I read five books in March. It was a funny old month for me – I had two medical procedures, one on each hand, and I was selected for jury duty. So most of the time I wanted to read books that were a happy distraction from these unpleasant things. (Hands all better and mole-free now, thank you for asking.)
Asta’s Book by Barbara Vine (aka Ruth Rendell)
I’ve read this before but not for many years. I remembered what a good puzzle it was, this mystery within a mystery, even though I couldn’t recall the solution.
‘It is 1905. Asta and her husband Rasmus have come to East London from Denmark with their two little boys. With Rasmus constantly away on business, Asta keeps loneliness and isolation at bay by writing a diary. These diaries, published over seventy years later, reveal themselves to be more than a mere journal. For they seem to hold the key to an unsolved murder and to the mystery of a missing child. It falls to Asta's granddaughter Ann to unearth the buried secrets of nearly a century before.’
And, as always with Ruth Rendell books, London is as much a character as the people.
Snowdrift and other stories by Georgette Heyer
A friend lent me this collection and I was entranced by it. One of my favourites concerned two young lads who believe themselves in love with the same girl and almost come to fighting a duel over her. When at the last moment they discover that she is engaged to someone else, each of them is considerably relieved and off they go on a fishing trip, the best of friends again. In other stories the endings are more romantic – but all her main characters are unsentimental and a breath of fresh air.

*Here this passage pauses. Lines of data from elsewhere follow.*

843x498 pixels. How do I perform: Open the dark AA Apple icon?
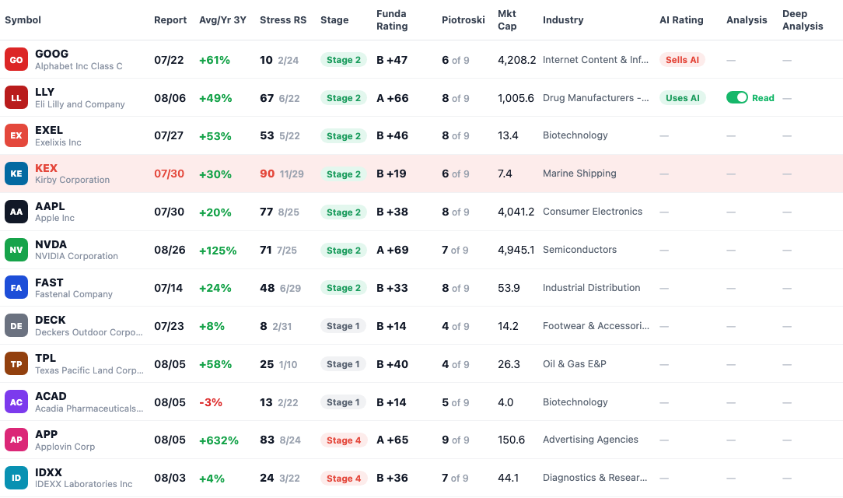[x=16, y=212]
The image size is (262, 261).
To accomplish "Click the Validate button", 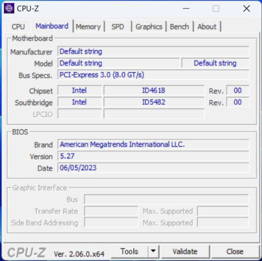I will 185,252.
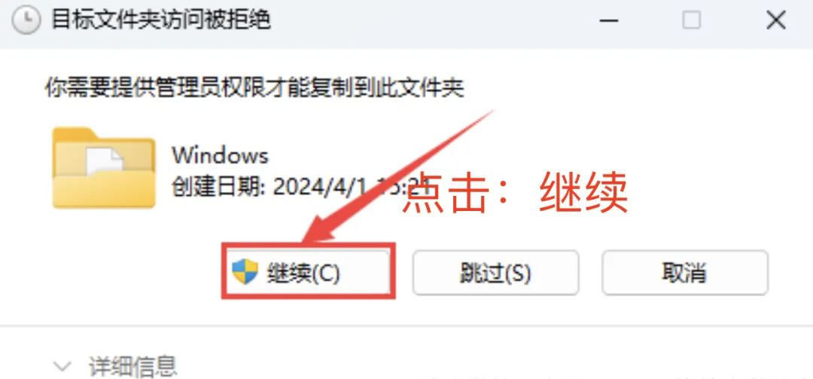Expand the 详细信息 chevron arrow
The width and height of the screenshot is (813, 379).
click(x=62, y=366)
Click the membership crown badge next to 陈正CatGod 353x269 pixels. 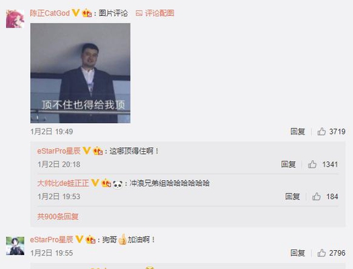[x=87, y=13]
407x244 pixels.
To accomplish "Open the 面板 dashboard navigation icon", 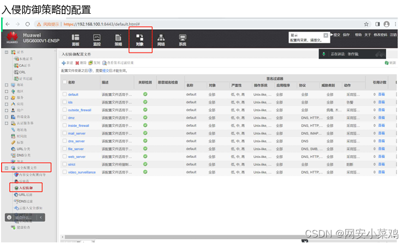I will pyautogui.click(x=75, y=40).
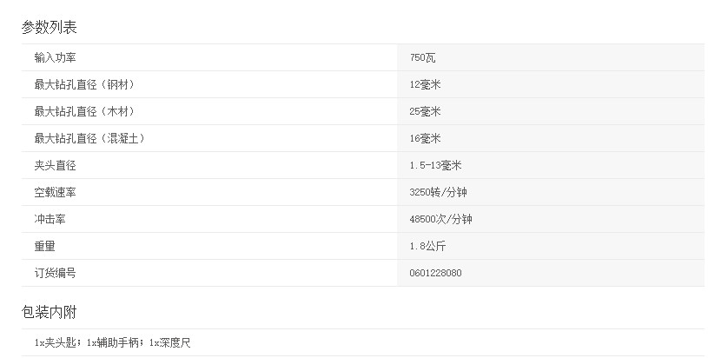Select the 订货编号 row label

[x=55, y=273]
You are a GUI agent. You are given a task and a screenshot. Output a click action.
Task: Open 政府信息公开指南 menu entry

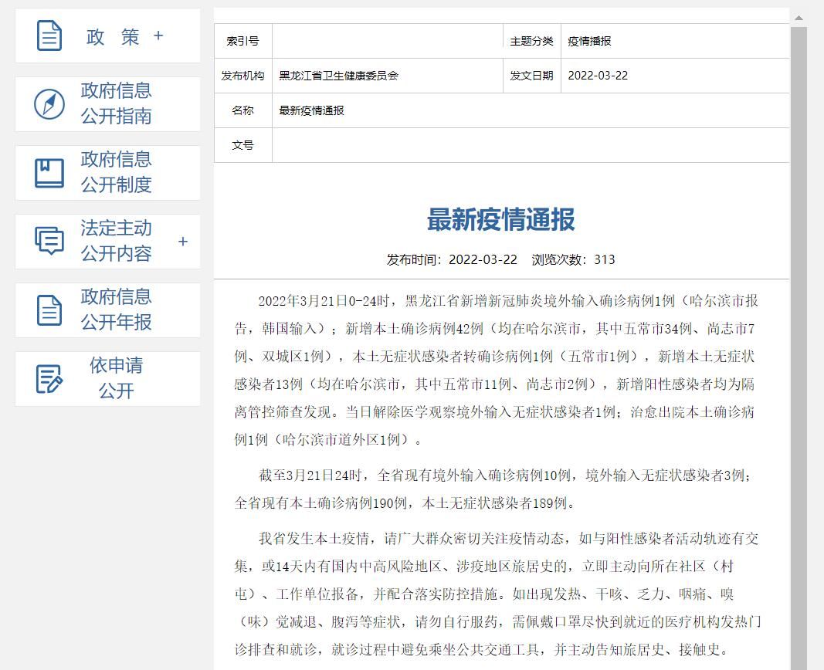117,104
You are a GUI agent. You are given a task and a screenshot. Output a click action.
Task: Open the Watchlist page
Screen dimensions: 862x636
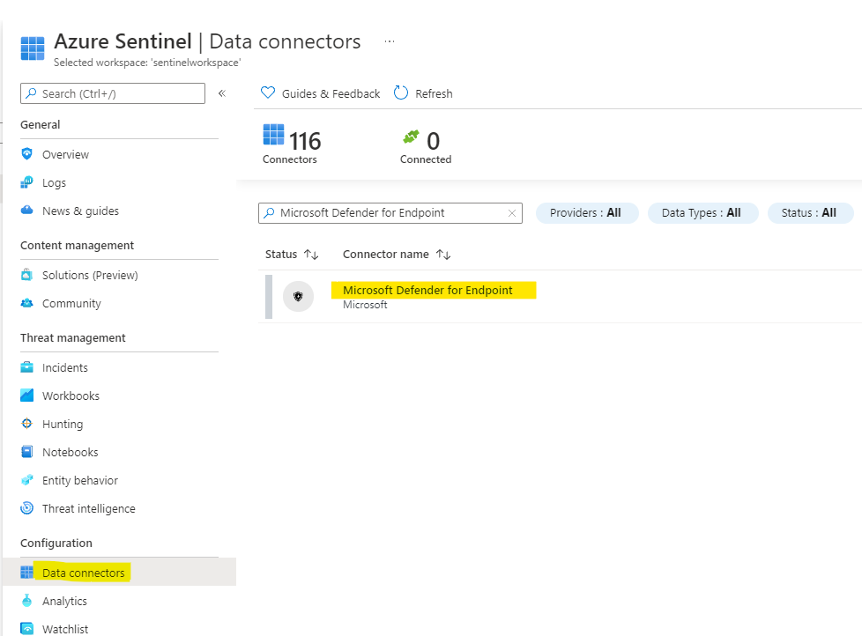click(x=66, y=629)
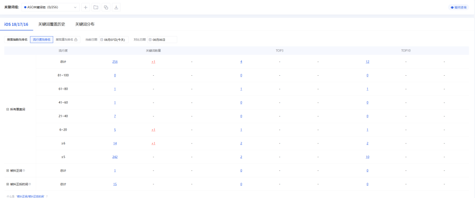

My mum used to love Georgette Heyer. I don’t know where all her copies went but I only seem to have two of them so I read those (and must look for others in the forthcoming Christian Aid booksale).
Sprig Muslin by Georgette Heyer
Amanda is a sixteen-year-old, very detemined runaway who is rescued by Sir Gareth Ludlow because she will be ‘ruined’ if she is found to be stravaiging about the countryside on her own. But Sir G cannot return Amanda to her family because Amanda flatly refuses to tell him who they are … and he has his other problem, namely his proposal to Hester (a spinster of 30 – gasp), which he fully expected to have had accepted, has been turned down. Adventures and misunderstandings abound. Delightful. And so well written – I reckon GH is almost up there with Jane Austen.
Regency Buck by Georgette Heyer
Adventure! Excitement! Romance! It does what it says on the tin. And what more could anyone want??
Handle with Care & other stories by Anne MacLaren
A great collection of stories of which my favourites were Nice Work which highlighted two careers (possibly … ) you may not have thought of; and Trout in which Adam, trying to distract himself while he lies unhappily in a flotation tank, comes up with an ingenious musical idea. Entertaining and thoughtful – recommended.